Problem set:
1. In the article about 311 Sumach St, list the features of the third-floor ensuite bathroom that appear in parentheses.
2. Reproduce the part of the article about 311 Sumach St from "311 Sumach St, Toronto, Ont." to "on the market.".

··· Extracted text

311 Sumach St, Toronto, Ont.
Asking price: $2,498,000
Taxes: $8,780 (2019)
Lot size: 24.25- by 127-feet
Agent: Ronald Reaman, Sotheby’s International Realty Canada
The back story
Back in 2012 Pierre Cote and his wife weren’t looking to move from car-centric Leaside, but while visiting a friend in Cabbagetown they heard about an interesting house that had come on the market.
“I’ve been on and off living in Toronto for more than 40 years, and growing up I had friends in Cabbagetown. I have always been drawn to it. The vibe and proximity to downtown core – you can walk anywhere and everywhere,” Mr. Cote said.
“When my wife and I went to that third-floor bedroom, that sold us on the place. It covers the whole footprint of the second floor,” he said. The floor space up there is wide enough to do dance lessons in, with a dormered ceiling on the side facing the street and a large and spacious ensuite bathroom (standalone tub, separate shower, twin vanities) on the back side. “The previous owners had just completed it when we saw the place," Mr. Cote said. "It’s a great master bedroom ... they did a very good job.”
The other thing he noted about 311 Sumach is how wide it was, and how big the house felt. The lot is almost 25 feet wide – expansive for the densely packed downtown Toronto district where narrow lots are common.
“I live a block away; my house is considered large with 17.5 feet on the interior,” listing agent Ronald Reaman said. “Pierre has seven or eight feet on me. This is the house I wish I lived in. If could buy it, I would in a heartbeat.”
Aside from that third floor, the rest of the house was more of a project. “It was nowhere in the same shape as it was today,” Mr. Cote said. “It was perfectly livable, but there was lots of work to do, and that’s something we like to take on. We fell in love and bought it.”
The house today
From street, the 150-year-old house looks like a rather small blue-painted, board and batten cottage – instead of the deep and tall structure it really is. The exterior was one of the projects the couple took on, removing a all the old vinyl siding and replacing the postwar stucco. While they were at it, the whole place was reinsulated (and yards of knob-and-tube wiring and galvanized piping were removed and replaced).
Another major project was the landscaping in the front. “We redid the whole front yard; a new retaining wall and a new porch; a shed for garbage. I’ll tell you, we spend a lot of time on the front porch. We quite enjoy it,” Mr. Cote said. “The neighbours come by and we can socialize.”
Through the front door is the central hallway that travels straight to the back of the house, with the stairs leading to the second and third floors directly ahead, and the front sitting room on the right. One of the last things the couple did was take down a wall that separated the hall from the front room, which they had earlier updated with crown mouldings and a marble fireplace mantle. The bay window facing the street now fills this front portion of the house with sunlight.
“Every year we had a project on the go,” Mr. Cote said. "Basically every part of that house was touched, through time ... it needed it and it’s a house that deserves it. "

······
··· Material

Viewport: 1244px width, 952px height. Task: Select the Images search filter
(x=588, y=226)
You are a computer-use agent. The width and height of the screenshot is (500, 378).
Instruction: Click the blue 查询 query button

······

Solutions in order:
1. standalone tub, separate shower, twin vanities

2.
311 Sumach St, Toronto, Ont.
Asking price: $2,498,000
Taxes: $8,780 (2019)
Lot size: 24.25- by 127-feet
Agent: Ronald Reaman, Sotheby’s International Realty Canada
The back story
Back in 2012 Pierre Cote and his wife weren’t looking to move from car-centric Leaside, but while visiting a friend in Cabbagetown they heard about an interesting house that had come on the market.